[TASK REQUIREMENTS]
Repeat the data below with no changes.

::::::

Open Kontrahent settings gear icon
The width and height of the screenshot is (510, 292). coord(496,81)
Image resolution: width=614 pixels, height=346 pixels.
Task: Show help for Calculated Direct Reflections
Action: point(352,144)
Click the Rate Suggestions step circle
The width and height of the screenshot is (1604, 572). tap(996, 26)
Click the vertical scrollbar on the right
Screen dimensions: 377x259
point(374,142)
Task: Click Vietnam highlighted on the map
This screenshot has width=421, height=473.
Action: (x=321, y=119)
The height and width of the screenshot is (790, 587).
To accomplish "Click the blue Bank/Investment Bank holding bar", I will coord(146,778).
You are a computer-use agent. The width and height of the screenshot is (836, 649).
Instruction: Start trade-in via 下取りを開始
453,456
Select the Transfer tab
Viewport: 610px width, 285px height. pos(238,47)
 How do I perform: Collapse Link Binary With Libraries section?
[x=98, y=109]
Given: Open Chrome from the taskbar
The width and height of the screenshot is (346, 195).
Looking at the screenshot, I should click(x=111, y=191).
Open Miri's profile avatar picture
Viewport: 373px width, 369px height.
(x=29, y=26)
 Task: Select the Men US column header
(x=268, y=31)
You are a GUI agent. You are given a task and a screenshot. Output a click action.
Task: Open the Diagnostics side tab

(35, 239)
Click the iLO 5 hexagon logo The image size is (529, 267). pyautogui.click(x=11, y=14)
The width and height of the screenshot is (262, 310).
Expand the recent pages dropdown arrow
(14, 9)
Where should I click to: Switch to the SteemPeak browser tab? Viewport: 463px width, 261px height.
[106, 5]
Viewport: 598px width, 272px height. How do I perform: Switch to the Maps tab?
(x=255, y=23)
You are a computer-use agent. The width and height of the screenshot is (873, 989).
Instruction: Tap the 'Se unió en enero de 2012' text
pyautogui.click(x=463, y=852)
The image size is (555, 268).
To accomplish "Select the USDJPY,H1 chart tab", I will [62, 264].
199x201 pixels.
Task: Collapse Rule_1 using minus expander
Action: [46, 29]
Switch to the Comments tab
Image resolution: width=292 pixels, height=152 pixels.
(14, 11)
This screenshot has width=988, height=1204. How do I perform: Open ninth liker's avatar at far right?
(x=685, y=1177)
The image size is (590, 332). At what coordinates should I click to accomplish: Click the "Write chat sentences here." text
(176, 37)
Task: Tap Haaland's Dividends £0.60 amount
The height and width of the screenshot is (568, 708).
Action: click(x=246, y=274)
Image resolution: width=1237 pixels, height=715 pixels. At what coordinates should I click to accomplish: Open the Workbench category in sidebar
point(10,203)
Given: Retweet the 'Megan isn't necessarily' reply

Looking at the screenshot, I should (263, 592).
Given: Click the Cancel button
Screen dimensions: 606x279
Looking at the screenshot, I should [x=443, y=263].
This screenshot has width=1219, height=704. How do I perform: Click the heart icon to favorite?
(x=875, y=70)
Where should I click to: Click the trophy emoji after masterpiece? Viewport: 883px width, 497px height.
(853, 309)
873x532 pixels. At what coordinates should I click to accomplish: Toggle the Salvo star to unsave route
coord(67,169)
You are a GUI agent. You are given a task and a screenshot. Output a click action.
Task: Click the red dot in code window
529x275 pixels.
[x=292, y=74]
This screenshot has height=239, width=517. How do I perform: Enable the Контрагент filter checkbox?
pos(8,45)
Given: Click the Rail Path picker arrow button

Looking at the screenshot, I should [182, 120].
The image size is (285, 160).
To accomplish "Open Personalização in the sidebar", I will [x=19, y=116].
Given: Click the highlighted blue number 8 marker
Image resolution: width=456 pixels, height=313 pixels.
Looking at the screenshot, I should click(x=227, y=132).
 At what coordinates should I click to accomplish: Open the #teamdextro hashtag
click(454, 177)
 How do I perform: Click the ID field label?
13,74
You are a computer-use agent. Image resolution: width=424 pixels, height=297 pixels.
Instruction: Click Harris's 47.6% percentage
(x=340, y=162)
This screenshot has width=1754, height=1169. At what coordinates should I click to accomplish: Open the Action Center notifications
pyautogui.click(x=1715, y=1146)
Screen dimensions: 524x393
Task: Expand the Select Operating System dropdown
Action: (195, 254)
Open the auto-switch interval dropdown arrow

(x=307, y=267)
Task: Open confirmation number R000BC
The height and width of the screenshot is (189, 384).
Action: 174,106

::::::

[TASK SOLUTION]
Open Kontrahent settings gear icon
The width and height of the screenshot is (510, 292). coord(496,81)
Image resolution: width=614 pixels, height=346 pixels.
Task: Show help for Calculated Direct Reflections
Action: point(352,144)
Click the Rate Suggestions step circle
The width and height of the screenshot is (1604, 572). tap(996, 26)
Click the vertical scrollbar on the right
Screen dimensions: 377x259
point(374,142)
Task: Click Vietnam highlighted on the map
This screenshot has width=421, height=473.
Action: (x=321, y=119)
The height and width of the screenshot is (790, 587).
To accomplish "Click the blue Bank/Investment Bank holding bar", I will coord(146,778).
You are a computer-use agent. The width and height of the screenshot is (836, 649).
Instruction: Start trade-in via 下取りを開始
453,456
Select the Transfer tab
Viewport: 610px width, 285px height. pos(238,47)
 How do I perform: Collapse Link Binary With Libraries section?
[x=98, y=109]
Given: Open Chrome from the taskbar
The width and height of the screenshot is (346, 195).
Looking at the screenshot, I should click(x=111, y=191).
Open Miri's profile avatar picture
Viewport: 373px width, 369px height.
(x=29, y=26)
 Task: Select the Men US column header
(x=268, y=31)
You are a GUI agent. You are given a task and a screenshot. Output a click action.
Task: Open the Diagnostics side tab

(35, 239)
Click the iLO 5 hexagon logo The image size is (529, 267). pyautogui.click(x=11, y=14)
The width and height of the screenshot is (262, 310).
Expand the recent pages dropdown arrow
(14, 9)
Where should I click to: Switch to the SteemPeak browser tab? Viewport: 463px width, 261px height.
[106, 5]
Viewport: 598px width, 272px height. How do I perform: Switch to the Maps tab?
(x=255, y=23)
You are a computer-use agent. The width and height of the screenshot is (873, 989).
Instruction: Tap the 'Se unió en enero de 2012' text
pyautogui.click(x=463, y=852)
The image size is (555, 268).
To accomplish "Select the USDJPY,H1 chart tab", I will [62, 264].
199x201 pixels.
Task: Collapse Rule_1 using minus expander
Action: [46, 29]
Switch to the Comments tab
Image resolution: width=292 pixels, height=152 pixels.
(14, 11)
This screenshot has width=988, height=1204. How do I perform: Open ninth liker's avatar at far right?
(x=685, y=1177)
The image size is (590, 332). At what coordinates should I click to accomplish: Click the "Write chat sentences here." text
(176, 37)
Task: Tap Haaland's Dividends £0.60 amount
The height and width of the screenshot is (568, 708).
Action: click(x=246, y=274)
Image resolution: width=1237 pixels, height=715 pixels. At what coordinates should I click to accomplish: Open the Workbench category in sidebar
point(10,203)
Given: Retweet the 'Megan isn't necessarily' reply

Looking at the screenshot, I should (263, 592).
Given: Click the Cancel button
Screen dimensions: 606x279
Looking at the screenshot, I should [x=443, y=263].
This screenshot has width=1219, height=704. How do I perform: Click the heart icon to favorite?
(x=875, y=70)
Where should I click to: Click the trophy emoji after masterpiece? Viewport: 883px width, 497px height.
(853, 309)
873x532 pixels. At what coordinates should I click to accomplish: Toggle the Salvo star to unsave route
coord(67,169)
You are a GUI agent. You are given a task and a screenshot. Output a click action.
Task: Click the red dot in code window
529x275 pixels.
[x=292, y=74]
This screenshot has height=239, width=517. How do I perform: Enable the Контрагент filter checkbox?
pos(8,45)
Given: Click the Rail Path picker arrow button

Looking at the screenshot, I should [182, 120].
The image size is (285, 160).
To accomplish "Open Personalização in the sidebar", I will [x=19, y=116].
Given: Click the highlighted blue number 8 marker
Image resolution: width=456 pixels, height=313 pixels.
Looking at the screenshot, I should click(x=227, y=132).
 At what coordinates should I click to accomplish: Open the #teamdextro hashtag
click(454, 177)
 How do I perform: Click the ID field label?
13,74
You are a computer-use agent. Image resolution: width=424 pixels, height=297 pixels.
Instruction: Click Harris's 47.6% percentage
(x=340, y=162)
This screenshot has width=1754, height=1169. At what coordinates should I click to accomplish: Open the Action Center notifications
pyautogui.click(x=1715, y=1146)
Screen dimensions: 524x393
Task: Expand the Select Operating System dropdown
Action: (195, 254)
Open the auto-switch interval dropdown arrow

(x=307, y=267)
Task: Open confirmation number R000BC
The height and width of the screenshot is (189, 384).
Action: 174,106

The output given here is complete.